Friday October 10, 2008
Posted by: Jennifer Intintoli at 5:57AM EST on October 10, 2008
With the expanding usage of APRNs throughout the HCO, how has the Physician/APRN Practice Agreement been amended to cover the service needs throughout each medical subspecialty. Should Core Measures be set based on the subspecialty or based on job title.
Friday July 11, 2008
Posted by: Vivian Leopold at 11:49PM EST on July 11, 2008
Say for example in the ancillary services area, you are evaluating contracts between vendors/suppliers. If a vendor provides, in addition to its pricing information, additional value added services that are inclusive of fees and part of the contract offering, how do you quantify the value/dollars of these offerings in your comparisons/evaluations?
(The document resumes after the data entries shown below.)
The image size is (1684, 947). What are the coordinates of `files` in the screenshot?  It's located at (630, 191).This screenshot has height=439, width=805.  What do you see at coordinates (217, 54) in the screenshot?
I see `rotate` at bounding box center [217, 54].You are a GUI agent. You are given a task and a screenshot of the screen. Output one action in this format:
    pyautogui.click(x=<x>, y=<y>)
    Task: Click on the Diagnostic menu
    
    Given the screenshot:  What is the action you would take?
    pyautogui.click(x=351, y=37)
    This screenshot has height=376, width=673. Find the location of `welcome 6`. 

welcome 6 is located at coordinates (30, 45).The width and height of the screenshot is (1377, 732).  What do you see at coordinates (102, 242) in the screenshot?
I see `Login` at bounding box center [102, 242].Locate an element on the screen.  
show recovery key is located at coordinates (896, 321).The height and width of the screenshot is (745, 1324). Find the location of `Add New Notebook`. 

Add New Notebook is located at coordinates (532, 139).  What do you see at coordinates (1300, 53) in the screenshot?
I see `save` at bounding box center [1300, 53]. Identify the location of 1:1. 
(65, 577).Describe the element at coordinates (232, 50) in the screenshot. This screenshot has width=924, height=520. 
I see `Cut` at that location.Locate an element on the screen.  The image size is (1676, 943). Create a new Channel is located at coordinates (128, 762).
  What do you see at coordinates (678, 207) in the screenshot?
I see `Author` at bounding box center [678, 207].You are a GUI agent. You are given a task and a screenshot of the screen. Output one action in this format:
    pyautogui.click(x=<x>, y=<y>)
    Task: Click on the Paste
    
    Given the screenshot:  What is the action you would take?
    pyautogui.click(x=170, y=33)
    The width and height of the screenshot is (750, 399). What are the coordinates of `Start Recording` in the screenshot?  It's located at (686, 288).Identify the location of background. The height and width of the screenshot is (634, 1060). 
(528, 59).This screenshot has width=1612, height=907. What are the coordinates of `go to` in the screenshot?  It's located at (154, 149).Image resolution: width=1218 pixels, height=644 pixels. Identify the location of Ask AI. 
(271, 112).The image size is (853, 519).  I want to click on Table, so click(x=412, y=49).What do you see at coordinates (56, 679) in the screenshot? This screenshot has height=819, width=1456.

How does your organization weight quality against price?
Tuesday July 8, 2008
Posted by: Traci Hindman at 11:38PM EST on July 8, 2008
Does anyone have experience with an automated, customizable CSS system to enforce physician rules for prescribing? It seems that getting rules to the physician at the point of prescribing would increase adherence with the facilities rules. However, I am not familiar with any useful commercial products.
Saturday June 14, 2008
Posted by: Rebecca Cartright at 12:06PM EST on June 14, 2008
In South Carolina, Medicaid sent out a letter and stated the beneficiary would have to chose a managed care plan. If the beneficiary did not, then they were automatically placed in one. This has caused a great deal of difficulty for the providers. Medicaid does not update their elegibility screens often enough to have accurate information and the beneficiary does not know which plan they have. Is anyone else having these issues with Medicaid?
Tuesday June 10, 2008
Posted by: Brian Thompson at 7:45PM EST on June 10, 2008
The last 3 hospitals I have worked had embarked on a staffing strategy to eliminate licensed pratical nurses (LPN's) and replace them with registered nurses (RN"S). Is there any data proving improved patient care from this sort of initiative? When looking at using a tierd model for the delegation of tasks in the hospital, is it not more cost effective to have a midline staff member between the RN's and the nursing assistants to handle the more routine skilled tasks like passing meds and dressing changes?
Wednesday April 9, 2008
Posted by: Jim Polous at 11:59AM EST on April 9, 2008
Assume the following facts: James Barnwell is a Medicare beneficiary. He lives in a state that permits physician-assisted suicide (PAS). In accordance with the requirements of state law, Mr. Barnwell's physician assisted him in ending his life by means of a fatal dose of medication. After Mr. Barnwell's death, Mr. Barnwell's physician sent a bill for his final physician visit to the federal Medicare program. Is the physician entitled to compensation for the final visit?